Two shapes of tile-level atomic RMW are exposed:

**Element-wise** --- :meth:`~AtomicInstructionGroup.shared_add` and friends.
``dst.shape == values.shape`` and each lane contributes its own slice of
``values`` into the matching slice of ``dst`` under the chosen PTX
``atom.*`` op. There is no broadcast and no reduction: this is the right
primitive when each address is written independently, e.g. updating a
per-element counter or applying a reduction across thread groups.

.. code-block:: python

   # Each lane contributes its own value to dst[lane]; one atomic op per lane.
   self.atomic.shared_add(dst, values)

**Scatter** --- :meth:`~AtomicInstructionGroup.shared_scatter_add` and
friends. Modelled after ``torch.scatter_add_``: a compile-time ``dim`` plus
an ``indices`` register tile picks the destination along that axis, while
the non-scatter axes come from the lane's own tile position.
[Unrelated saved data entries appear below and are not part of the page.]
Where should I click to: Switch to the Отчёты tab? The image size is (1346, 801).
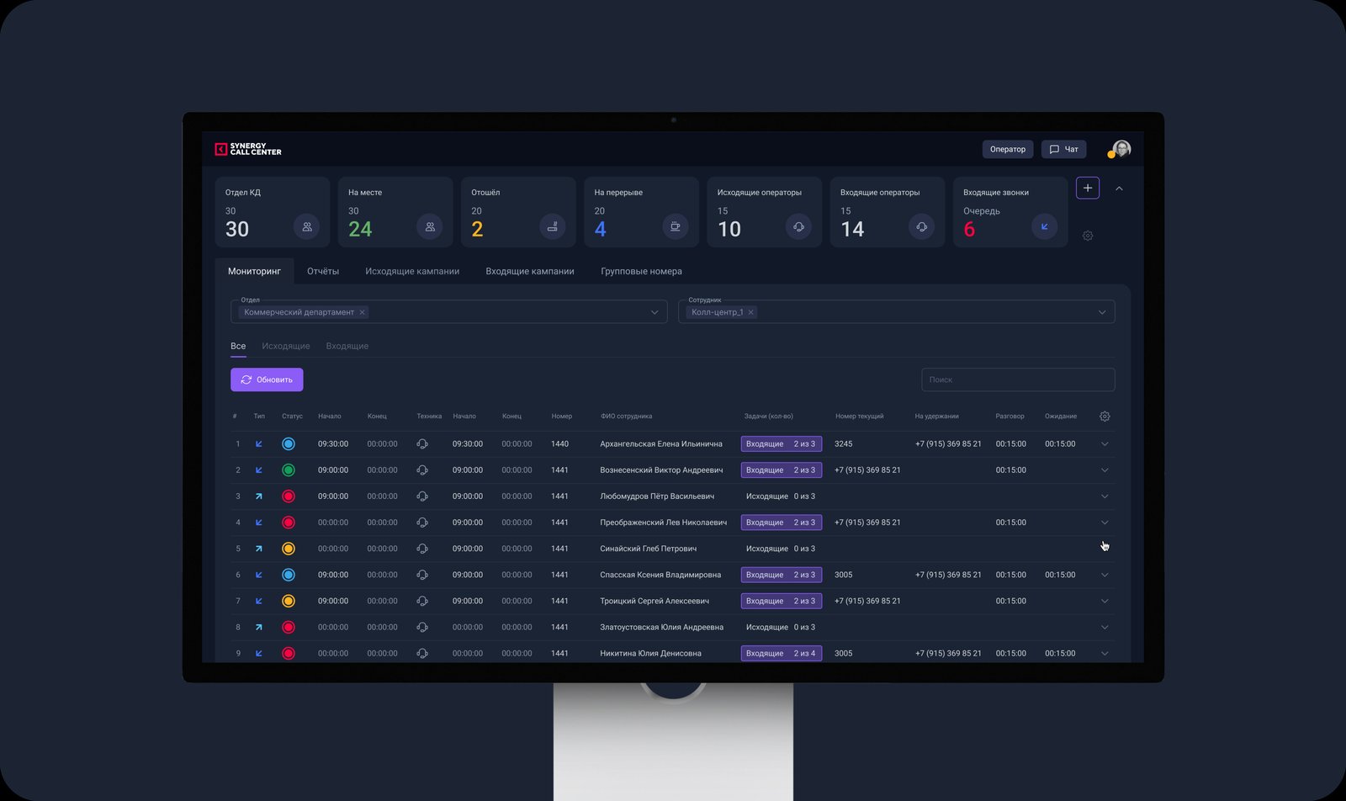(x=323, y=271)

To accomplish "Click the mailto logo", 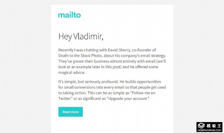I will (x=69, y=15).
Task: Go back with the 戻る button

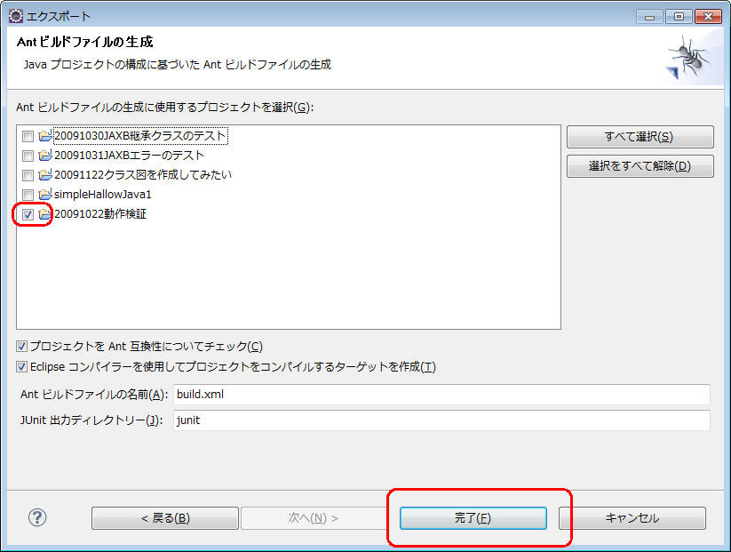Action: [x=164, y=518]
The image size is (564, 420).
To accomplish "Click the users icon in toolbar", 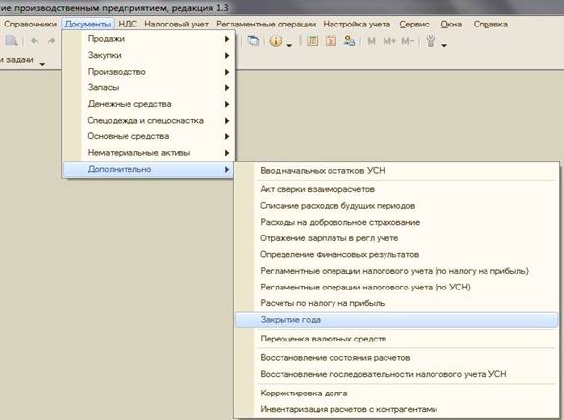I will [x=349, y=41].
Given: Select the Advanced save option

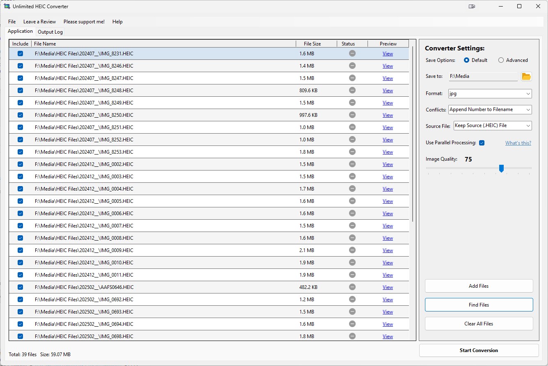Looking at the screenshot, I should pyautogui.click(x=500, y=60).
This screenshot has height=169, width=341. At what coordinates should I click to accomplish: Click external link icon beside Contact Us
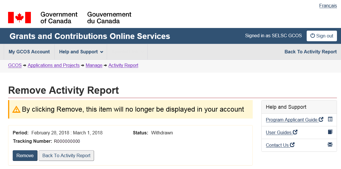click(x=292, y=145)
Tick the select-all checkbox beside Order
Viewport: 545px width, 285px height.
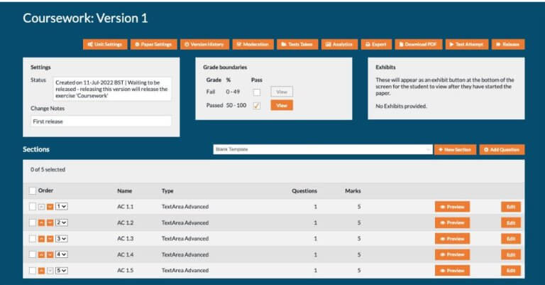pyautogui.click(x=33, y=190)
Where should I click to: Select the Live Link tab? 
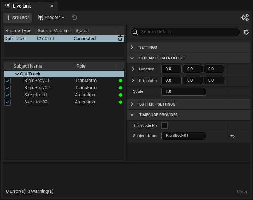coord(22,6)
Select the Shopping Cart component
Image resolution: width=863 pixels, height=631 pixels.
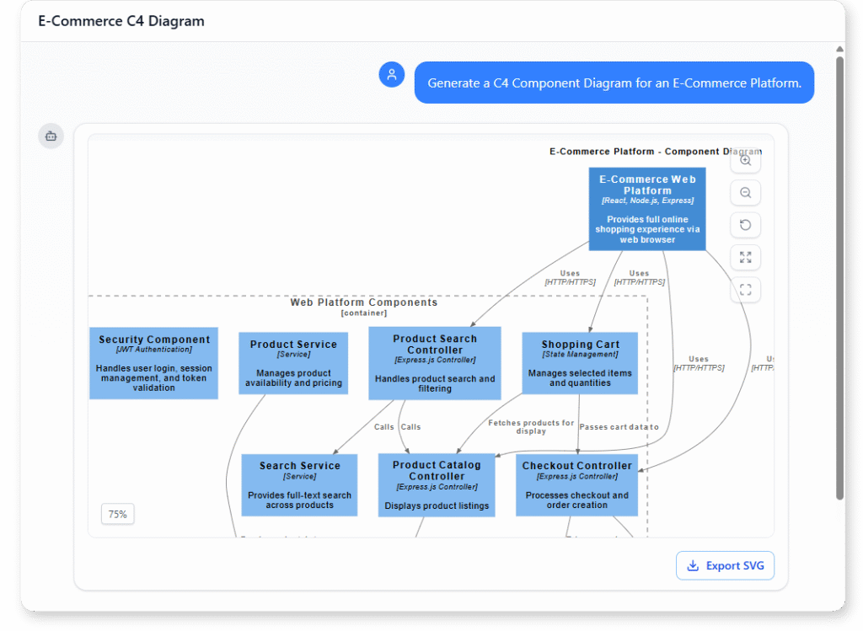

This is the
right primitive for histograms and other data-dependent address patterns.

.. code-block:: python

   # Each lane picks bin = indices[lane] and atomic-adds 1 into that bin.
   self.atomic.shared_scatter_add(
       hist, dim=0, indices=bins, values=ones)


Op family
---------

The element-wise family is ``add`` / ``sub`` / ``min`` / ``max`` / ``exch``
/ ``cas``. The scatter family drops ``exch`` and ``cas`` --- their
semantics under duplicate indices are not well defined --- and keeps
``add`` / ``sub`` / ``min`` / ``max``.

PTX has no native ``atom.sub``, so ``sub`` variants lower to ``atom.add``
with a negated operand at codegen time.

In v1 only the ``int32`` dtype is supported. ``float32`` and ``uint32``
coverage can be added by extending the dtype table in the underlying hidet
primitive layer.


sem and scope qualifiers
------------------------

All instructions accept two PTX qualifiers:

- ``sem``: memory-ordering qualifier, one of ``'relaxed'``, ``'acquire'``,
  ``'release'``, ``'acq_rel'``. Defaults to ``'relaxed'``. Matches the
  ``atom.{sem}.*`` PTX syntax.
- ``scope``: sync-scope qualifier, one of ``'cta'``, ``'cluster'``,
  ``'gpu'``, ``'sys'``. Defaults to ``'cta'`` on shared-memory ops and
  ``'gpu'`` on global-memory ops.

Both are passed through to the generated ``atom.{sem}.{scope}.{space}.
{op}.{dtype}`` (or ``red.*``) instruction.


Optional output register
------------------------

Every atomic method accepts an optional ``output`` register tile that
receives the **pre-RMW** value at each destination location. When the
returned register is not consumed by any downstream instruction, the DCE
pass rewrites the instruction to carry ``output=None`` and codegen
lowers it to the destination-less ``red.*`` PTX form instead of
``atom.*``. The net effect is that you only pay for the register return
when your code actually uses it:

.. code-block:: python

   # No caller reads the return value → lowers to `red.*`.
   self.atomic.shared_scatter_add(hist, dim=0, indices=bins, values=ones)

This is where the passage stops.